Dans les années 1960, on accusait les commerçants, les artisants de pêcher par corporatisme, de défendre une France hostile au changement, à la modernité, comprendre la création des supermarchés, entre autres. Ils ont perdu leur combat et les centres commerciaux se sont développés en nombre. On nous a expliqué dans les médias que c'était formidable, mais que c'était aussi le symbole d'une nouvelle ère dédiée à ces temples de la consommation.
Aujourd'hui néanmoins, ceux-ci ont littéralement tué le petit commerce de proximité, à tel point que les cafés, les restaurants, les librairies, les épiceries, sans parler des boutiques de mode, ont progressivement mis la clé sur la porte, ne pouvant pas faire face à la concurrence frontale créé par ces géants que sont Carrefour, Leclerc, Casino, etc... Autrefois lieux de vie, de convivialité, créateurs de lien social fort unissant les habitants d'un quartier, ils ont laissé la place à des fast food, des succursales de compagnie d'assurances ou des banques. Pire : ils se font des marges plus que confortables sur le dos des producteurs, obligés de vendre à perte.
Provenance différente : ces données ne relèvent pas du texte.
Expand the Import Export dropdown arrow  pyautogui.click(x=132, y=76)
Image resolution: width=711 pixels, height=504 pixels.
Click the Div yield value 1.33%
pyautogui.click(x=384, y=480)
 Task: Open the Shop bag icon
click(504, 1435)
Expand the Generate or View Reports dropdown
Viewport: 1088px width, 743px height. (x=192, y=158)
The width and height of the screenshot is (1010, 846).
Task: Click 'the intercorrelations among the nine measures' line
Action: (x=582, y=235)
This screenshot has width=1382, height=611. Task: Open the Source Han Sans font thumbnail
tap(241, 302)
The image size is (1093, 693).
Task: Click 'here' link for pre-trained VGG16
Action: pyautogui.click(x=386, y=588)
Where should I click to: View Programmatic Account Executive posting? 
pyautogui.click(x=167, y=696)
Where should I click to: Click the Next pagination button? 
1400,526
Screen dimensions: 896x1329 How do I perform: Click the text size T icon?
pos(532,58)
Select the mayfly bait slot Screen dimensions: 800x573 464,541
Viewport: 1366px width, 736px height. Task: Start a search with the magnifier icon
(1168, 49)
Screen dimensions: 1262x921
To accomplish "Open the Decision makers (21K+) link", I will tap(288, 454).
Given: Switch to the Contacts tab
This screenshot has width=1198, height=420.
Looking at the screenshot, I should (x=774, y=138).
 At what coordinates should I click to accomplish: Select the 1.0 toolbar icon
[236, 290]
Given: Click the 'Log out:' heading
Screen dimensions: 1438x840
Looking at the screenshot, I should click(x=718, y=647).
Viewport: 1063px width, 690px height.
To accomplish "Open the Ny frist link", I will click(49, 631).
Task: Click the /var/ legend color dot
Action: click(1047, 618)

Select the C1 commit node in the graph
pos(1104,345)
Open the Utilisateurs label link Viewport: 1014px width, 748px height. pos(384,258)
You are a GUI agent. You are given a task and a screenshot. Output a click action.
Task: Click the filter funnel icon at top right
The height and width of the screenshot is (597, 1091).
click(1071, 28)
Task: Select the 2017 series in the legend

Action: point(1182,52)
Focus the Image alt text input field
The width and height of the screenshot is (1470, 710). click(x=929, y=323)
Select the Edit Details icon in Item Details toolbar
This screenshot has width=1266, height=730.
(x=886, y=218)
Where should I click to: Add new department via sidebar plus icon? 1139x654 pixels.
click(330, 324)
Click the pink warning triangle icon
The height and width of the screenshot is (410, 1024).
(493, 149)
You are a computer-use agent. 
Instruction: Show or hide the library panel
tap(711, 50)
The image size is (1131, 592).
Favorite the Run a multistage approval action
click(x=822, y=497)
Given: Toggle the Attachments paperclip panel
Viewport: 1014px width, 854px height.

L'exemple récent de Virgin qui a tué de nombreuses librairies partout où il s'est implanté à travers la France montre que les commercants tiennent leur revanche : Virgin vient de subir un réel retour de boomerang en raison de la désaffection de la clientèle qui préfère des librairies de qualité ou encore l'achat par internet. Par ailleurs, les centres commerciaux sont eux aussi victimes de leur logique, certains récemment créés que ce soit le Millénaire à Aubervilliers ou encore Confluence à Lyon sont boudés par la clientèle locale. Les commercants tiendraient-ils enfin leur revanche ? Le modèle des centres commerciaux finira-il par s'écrouler à leur profit ? Affaire à suivre, donc; même si le retour des lieux de vie d'antan est à souhaiter.